Will the Ravens move Kelechi Osemele to right tackle or they will keep him at guard? That’s the non-free agency question that I’m probably getting more than any other these days, and I honestly don’t think even the Ravens are 100 percent sure of the answer. They feel that a healthy Osemele could succeed at both positions, but where he ends up will depend on what else the Ravens are able to do in free agency and the draft. If they’re able to sign a veteran guard who they really like -- and there’s not a whole lot available -- that would lead to Osemele going out to tackle. If they sign or draft a tackle, then Osemele stays at guard, where he has said that he’s more comfortable. A lot could happen between now and the assorted minicamps, so the Ravens really don’t have to make that decision immediately.

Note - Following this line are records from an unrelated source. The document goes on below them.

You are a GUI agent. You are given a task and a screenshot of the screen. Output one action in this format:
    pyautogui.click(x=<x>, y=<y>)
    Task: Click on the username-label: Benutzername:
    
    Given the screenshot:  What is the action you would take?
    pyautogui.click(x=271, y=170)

They are getting a little tight on salary cap room -- they are around $9 million under the cap -- and guards are cheaper and easier to find than starting-caliber tackles, so that figures to impact the decision as well.

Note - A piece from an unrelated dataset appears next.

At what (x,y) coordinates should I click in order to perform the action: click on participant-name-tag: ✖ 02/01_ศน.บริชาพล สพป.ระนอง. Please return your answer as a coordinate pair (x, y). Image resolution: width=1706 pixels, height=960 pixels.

When arguably the top running back on the free-agent market, Ben Tate, gets only a two-year deal for around $7 million from the Cleveland Browns, and when there’s been virtually zero buzz for backs like Knowshon Moreno and Maurice Jones-Drew, it seems pretty obvious that the Ravens could get pretty good value at some point on a veteran running back. Guys like James Starks, LeGarrette Blount, Michael Bush and Justin Forsett are all available as well. With the uncertainty surrounding Ray Rice’s legal issues and potential suspension, and Bernard Pierce’s offseason shoulder surgery, the Ravens are going to have to address the position at some point, and it shouldn’t cost much when they do.  

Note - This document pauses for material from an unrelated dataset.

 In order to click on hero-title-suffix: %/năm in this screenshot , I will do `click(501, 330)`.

The Ravens’ seeming lack of aggressiveness in trying to sign a free safety makes you wonder what general manager Ozzie Newsome has up his sleeve. He said finding a playmaking safety was one of his offseason priorities at the “State of the Ravens” address in January, and Newsome usually delivers on such talk as he’s already done on his vow to find a chain-moving receiver. Perhaps, the Ravens are resigned to the fact that their starting free safety will come in May’s draft as Alabama’s Ha Ha Clinton-Dix and Louisville’s Calvin Pryor are expected to go in the middle of the first round, and Northern Illinois’ Jimmie Ward and Washington State’s Deone Bucannon are considered second-round talents. Perhaps, the Ravens are still considering bringing back free agent James Ihedigbo, who played well last year, or are waiting on another free agent’s price to drop even further. Or perhaps the Ravens are looking at other options, like signing a veteran cornerback like Champ Bailey -- pure speculation, of course -- and transitioning him to safety. Either way, there are still a handful of veteran centers available, along with some solid offensive linemen. But safety right now may be the hardest hole for the Ravens to fill with what’s left on the free-agent market.

If you’re counting, of the 16 unrestricted free agents to end last season with the Ravens, seven remain unsigned. That group includes Ihedigbo, running back Bernard Scott, fullback Vonta Leach, wide receiver-kick returner Tandon Doss, tight ends Ed Dickson and Dallas Clark, and nose tackle Terrence Cody. Dickson and Ihedigbo are among the top remaining free agents at their positions, so I’d expect them to sign deals real soon. Doss is a solid return man, so I wouldn’t think he’d have a hard time finding a job either. Cody will sign somewhere to be a rotational defensive lineman, and it wouldn’t even surprise me if the Ravens brought him back if the price was right. As for Leach, the only fullback to really sign in the first week of free agency was Henry Hynoski by the New York Giants. Leach may be in for a bit of a wait this offseason.